Предсказание – End
Шрифт:
Он постучал в дверь, нажал на ручку – заперто изнутри. Он просто хотел поговорить с другом и компаньоном. Он считал, что этот разговор сейчас нужен, необходим Фоме. Но дверь не открылась.
– Фома! – позвал Мещерский.
– Хорошая погода, Сережа, – точно и не друг отвечал из номера, а какой-то «робокоп», равнодушный андроид, – дубака не будет, так что смело брейте ноги.
Мещерский ушел к себе. Он был встревожен и обескуражен. И как всегда, он предположил наипростейший вариант, банальнейший выход из ситуации – Фома напьется в номере, как напивался уже не раз. Воткнется, как страус башкой в песок, нет, в бутылку, чтобы не помнить, не думать, не совершать.

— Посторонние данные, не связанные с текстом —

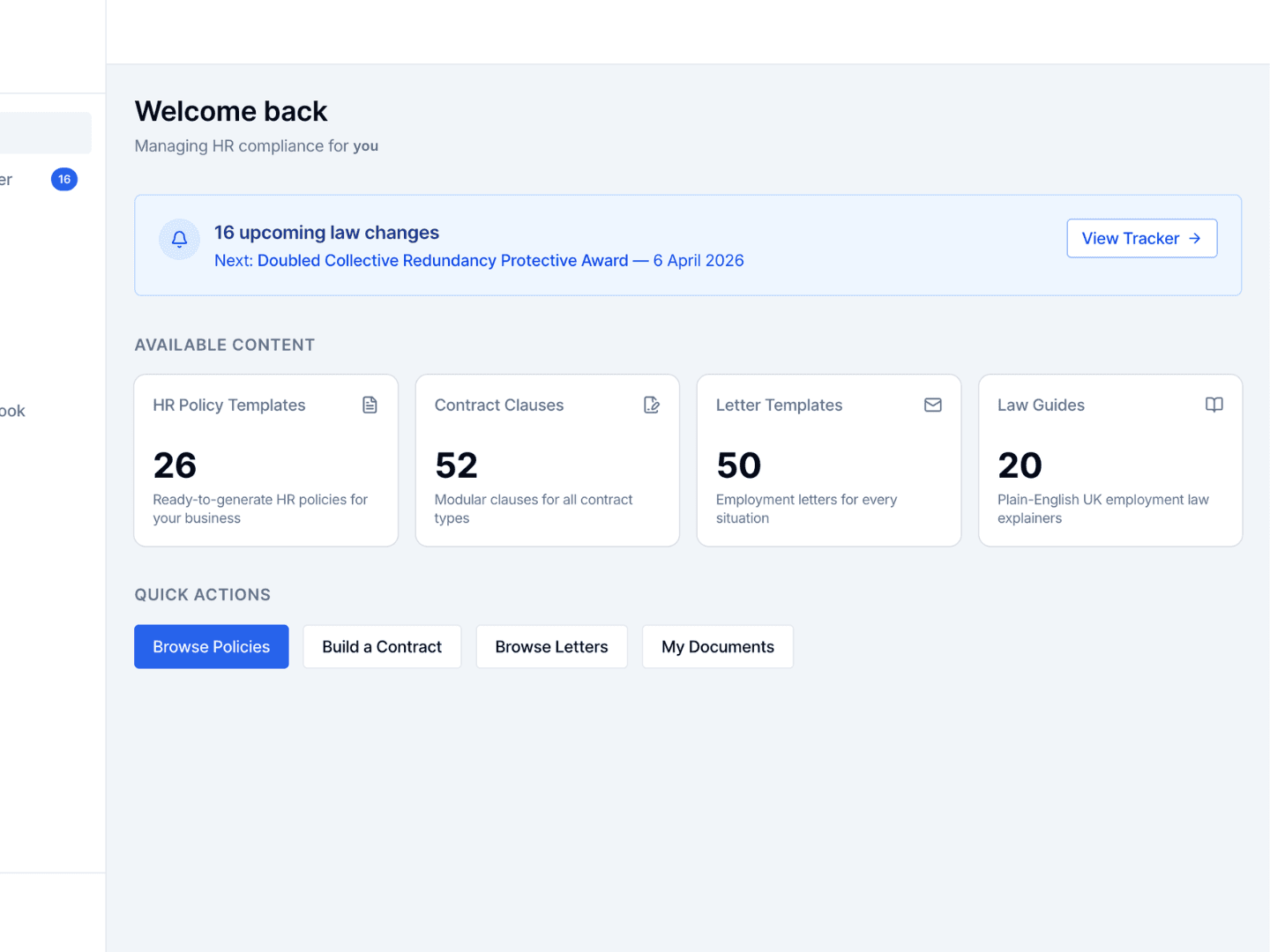
Task: Open the HR Policy Templates card
Action: pos(265,460)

Но он ошибся. Ах, как он ошибся
Солнце снова клонилось к закату – еще один день долой. А там, за стеной, – пьяный приятель. Мещерскому внезапно до боли, до сердечной тоски захотелось домой, в Москву, захотелось увидеть своих друзей – Кравченко, Катю. Захотелось до того, что снова впору было садиться в такси и мчаться на станцию. Но он знал – сейчас в этой ситуации он не может сбежать, не может бросить Фому, потому что это будет настоящим предательством.
В коридоре хлопнула дверь. Мещерский, погруженный в свои мысли, сначала на это не отреагировал. А потом его как током ударило – это же Фома куда-то намылился. Один.
Пока он закрывал номер, пока спускался в холл, Фома уже покинул гостиницу. Быстрым шагом он пересекал площадь. Мещерский увидел его в окно: все в том же лучшем своем костюме от «Харродс», в белоснежной сорочке Фома – руки в брюки – шел прямо к салону красоты. Мещерский подумал, что он отправился к той рыжей жар-птице по имени Кассиопея. Он вспомнил их встречу, их лица. Черт знает что это, если не… «Ты замужем?» – спросил ее Фома, спросил таким тоном. Черт знает что это, если не первая, самая сильная, плохо зарубцевавшаяся, как глубокая рана, любовь. Но что осталось от нее после того убийства? Что, кроме шрама?
Фома не позвонил в двери салона. Он обогнул голубенький особнячок с геранями в цветочных ящиках и двинул куда-то по улице, круто уходившей вверх. Мещерский бросил ключ от номера на стойку ресепшен и поспешил за ним.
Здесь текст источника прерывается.